Holding events with consistent regularity can help create a local scene, as well as drum up expectations.

3. Have a Consistent Schedule

“Anything you can do in repetition, or make it a regular thing, is good and will make people want to come back,” Bucherie said. While Kimpton hosts nightly music performances at many of its properties, Bucherie said that hotels willing to host live music should do so with some degree of regularity, even if it is weekly, bi-weekly or monthly.

“I’m a big believer in scheduling things and making events happen consistently,” Bucherie said. “It helps drive traffic, and it makes people want to come back regularly. If you are more sporadic in your scheduling your property may not get as big of a draw.”

4. Remember Your Performers

Hotel operators can often get lost in the hustle of setting up for events and minding the needs of their guests that they can sometimes forget that the performers count as guests as well, even if they are getting paid. Watts said this is a crucial aspect of event planning, and that it is the hotel’s job to ensure an artist is treated well so they are excited to return.

“As a hospitality brand it should be your number one concern,” he said. “We hosted Imagine Dragons at our Riviera Maya property. That’s a touring Grammy Award-winning artist, and we had to be prepared to give them the tools they needed to stage a great show. The production, all of that was our responsibility, and we needed to be passionate about that craft and they need to want to work with us to ensure it all happens seamlessly.”

Don't forget to take care of the artists or everything falls apart.

That’s all well and good for Hard Rock, a brand named after a genre of music and built from the ground up to facilitate high-profile acts, but fortunately there are things smaller hotels can do to keep a strong relationship with their performers as well. For Bucherie, it comes down to treating them like a guest.

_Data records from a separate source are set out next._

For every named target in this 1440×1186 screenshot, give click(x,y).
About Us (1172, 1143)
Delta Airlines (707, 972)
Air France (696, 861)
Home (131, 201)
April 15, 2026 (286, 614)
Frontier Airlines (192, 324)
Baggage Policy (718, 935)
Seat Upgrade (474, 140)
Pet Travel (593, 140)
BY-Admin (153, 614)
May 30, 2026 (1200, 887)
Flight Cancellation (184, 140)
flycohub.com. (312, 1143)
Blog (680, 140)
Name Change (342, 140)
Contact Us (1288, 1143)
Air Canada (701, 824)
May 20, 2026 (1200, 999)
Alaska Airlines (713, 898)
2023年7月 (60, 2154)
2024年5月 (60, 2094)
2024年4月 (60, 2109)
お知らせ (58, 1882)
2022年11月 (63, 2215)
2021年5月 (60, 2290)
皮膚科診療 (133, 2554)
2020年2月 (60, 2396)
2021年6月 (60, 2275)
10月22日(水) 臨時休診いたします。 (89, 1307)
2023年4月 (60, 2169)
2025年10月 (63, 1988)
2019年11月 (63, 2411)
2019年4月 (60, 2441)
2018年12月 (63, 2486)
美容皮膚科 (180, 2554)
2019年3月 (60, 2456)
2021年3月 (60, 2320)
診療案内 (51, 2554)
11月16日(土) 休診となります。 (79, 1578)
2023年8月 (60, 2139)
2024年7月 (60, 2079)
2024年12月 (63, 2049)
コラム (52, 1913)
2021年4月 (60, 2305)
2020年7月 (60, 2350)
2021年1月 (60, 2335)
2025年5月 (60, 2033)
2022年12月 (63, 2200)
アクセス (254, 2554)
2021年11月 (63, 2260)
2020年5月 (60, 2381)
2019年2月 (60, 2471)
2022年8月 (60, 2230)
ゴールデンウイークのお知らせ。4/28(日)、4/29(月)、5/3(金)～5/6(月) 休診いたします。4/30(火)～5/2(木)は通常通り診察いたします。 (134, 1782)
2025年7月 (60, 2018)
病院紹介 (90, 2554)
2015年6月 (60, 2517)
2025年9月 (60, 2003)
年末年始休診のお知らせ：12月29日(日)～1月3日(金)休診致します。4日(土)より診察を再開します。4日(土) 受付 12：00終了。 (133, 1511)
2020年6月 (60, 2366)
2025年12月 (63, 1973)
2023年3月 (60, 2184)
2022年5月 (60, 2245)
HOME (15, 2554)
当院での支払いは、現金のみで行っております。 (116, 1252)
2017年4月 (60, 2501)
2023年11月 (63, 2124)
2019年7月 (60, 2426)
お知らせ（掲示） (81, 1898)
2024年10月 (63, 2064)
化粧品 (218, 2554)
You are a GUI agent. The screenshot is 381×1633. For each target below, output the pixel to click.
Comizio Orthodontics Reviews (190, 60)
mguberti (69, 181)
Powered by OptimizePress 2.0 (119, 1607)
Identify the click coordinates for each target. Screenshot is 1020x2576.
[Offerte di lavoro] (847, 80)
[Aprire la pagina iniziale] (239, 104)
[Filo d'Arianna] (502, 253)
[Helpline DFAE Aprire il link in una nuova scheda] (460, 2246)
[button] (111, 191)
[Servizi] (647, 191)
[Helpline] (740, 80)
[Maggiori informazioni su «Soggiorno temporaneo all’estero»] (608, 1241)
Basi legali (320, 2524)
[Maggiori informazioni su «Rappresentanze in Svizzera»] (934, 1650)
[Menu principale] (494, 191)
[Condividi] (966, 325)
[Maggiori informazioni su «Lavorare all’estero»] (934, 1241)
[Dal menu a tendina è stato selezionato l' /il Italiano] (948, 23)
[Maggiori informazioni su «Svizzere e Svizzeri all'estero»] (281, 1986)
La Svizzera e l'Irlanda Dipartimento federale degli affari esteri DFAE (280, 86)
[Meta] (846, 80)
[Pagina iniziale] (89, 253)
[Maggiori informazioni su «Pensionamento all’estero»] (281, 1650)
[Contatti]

“Being live there are things that will happen outside your control,” she said. “Artists and musicians aren’t always the easiest to navigate, but I worked in music for eight years and establishing relationships with talent is key. Treat them well, make them feel important and they will feel excited to be there, driving a better performance.”

For hotels on a more modest budget, Bucherie recommends offering free appetizers from the kitchen to performers, and to set aside an area near the event space as a lounge for them to relax in for the times the hotel will hit capacity. If your hotel can nail the little details, Bucherie said your hotel can make everyone happy and have fun with it.

“I’ve handled awful rooms where performers can barely even get water, so sending them so tacos or giving out guitar pics as drink tokens are small gestures that make them feel valued and taken care of,” she said.